All in all, NATO’s anti-Russian plans are increasingly taking the form of America “Leading From Behind” to empower regional allies and partners to do more of the heavy lifting in shouldering the burden of the “Global West’s” hegemony vis-à-vis Russia, which is aimed at reducing the costs to the US. The US’ grand strategic goal under Trump 2.0 is to “Pivot (back) to (East) Asia” to more muscularly contain China, which requires it to avoid entanglements and unexpected crises in Europe and West Asia.
This explains the new division of labor within NATO that Trump is actively encouraging as well as his decision to broker a ceasefire between Iran and Israel precisely at the moment when most observers expected their conflict, in which the US had just become directly involved, to unprecedentedly intensify. Just like in Europe vis-à-vis Russia, the US also aims to “Lead From Behind” for containing Iran in West Asia and China in East Asia through similar means, but they’re beyond the scope of this analysis.

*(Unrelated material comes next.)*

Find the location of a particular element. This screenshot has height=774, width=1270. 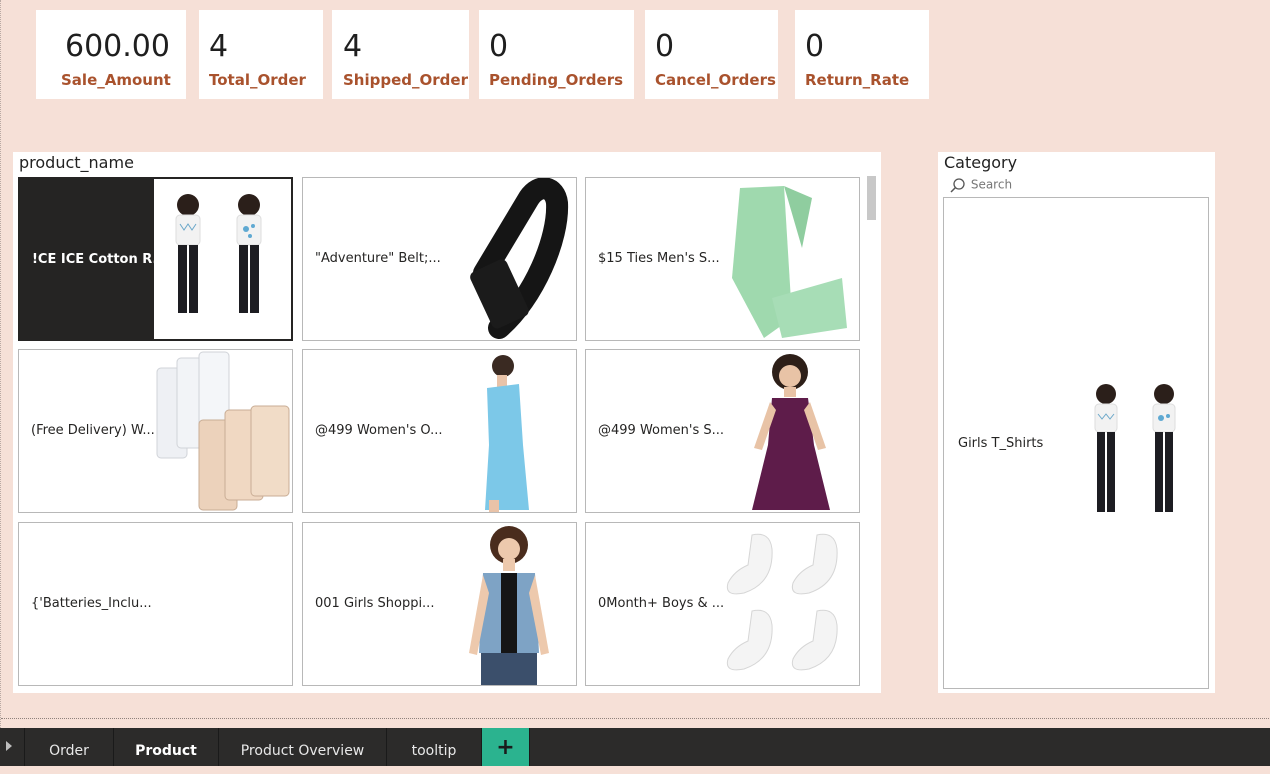

kpi-card-cancel-orders: 0 Cancel_Orders is located at coordinates (712, 54).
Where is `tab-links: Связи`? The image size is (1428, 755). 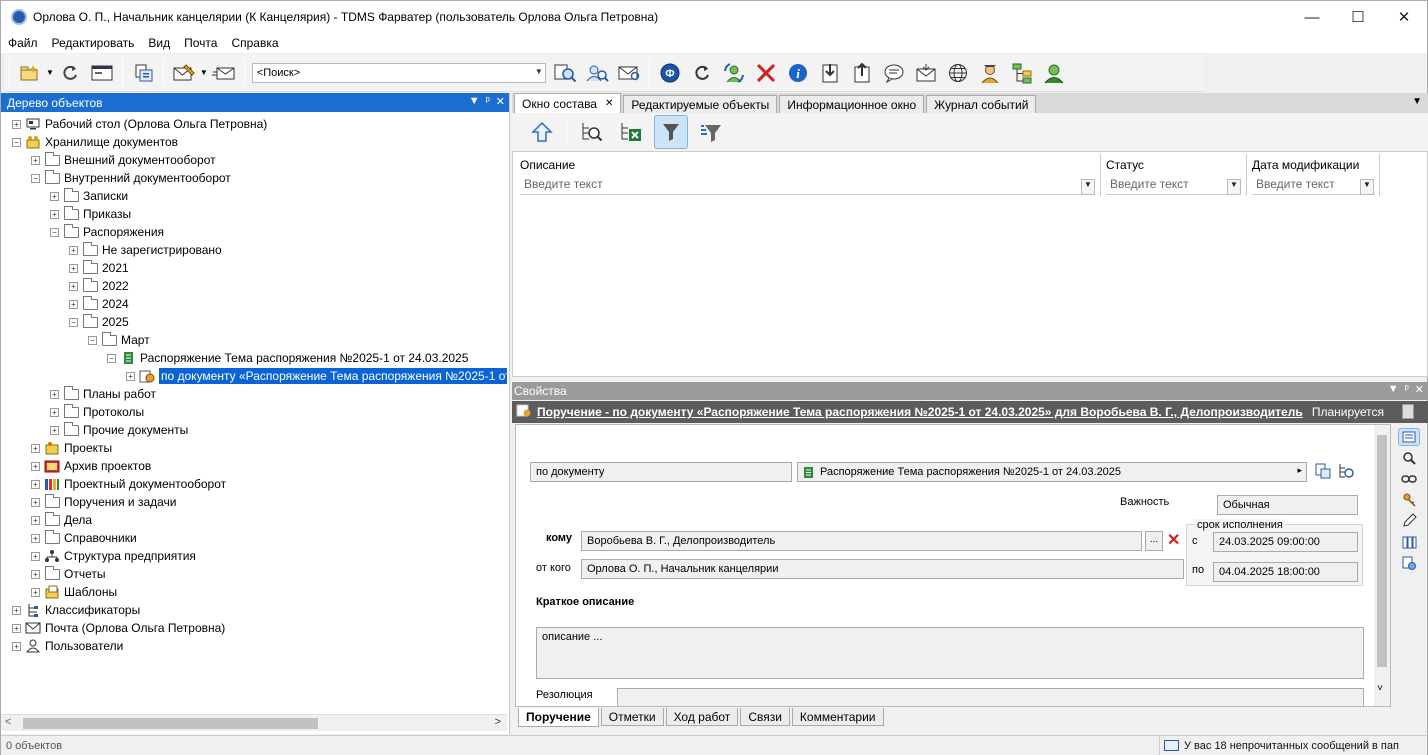
tab-links: Связи is located at coordinates (765, 717).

The point though is that the US is practicing a hybrid Brzezinski-Kissinger policy of containment against Russia, Iran, and China, its multipolar rivals in the Eurasia, through the orchestration of conflicts in the “Eurasian Balkans” (Brzezinski) and then triangulating between them through diplomacy (Kissinger). As the saying goes, “the best laid plans of mice and men often go awry”, however, so it can’t be taken for granted that this devious containment policy will succeed.
The increasing complexity of the international system can lead to unexpected events (“chaos”) that derail the US’ plans and create openings for Russia, Iran, and/or China to exploit for pushing back against these US-organized “Lead From Behind” coalitions. This accounts for why they’re all engaged in their own talks with the US, namely to buy time for inwardly strengthening, exploiting the aforesaid possibilities, and/or preparing for a (inevitable?) hot war with the US and/or its regional partners.
The best-case scenario would be for the US to reach genuinely fair deals with them for de-escalating tensions and focusing on economic development, but that’s regrettably unlikely due to the inertial nature of US hegemony, which not even Trump himself can control even if he wanted to. For that reason, the US is expected to actively contain at least one of those three at any given moment while relying on others to do the same with the remaining two in the meantime, thus always keeping Eurasia unstable.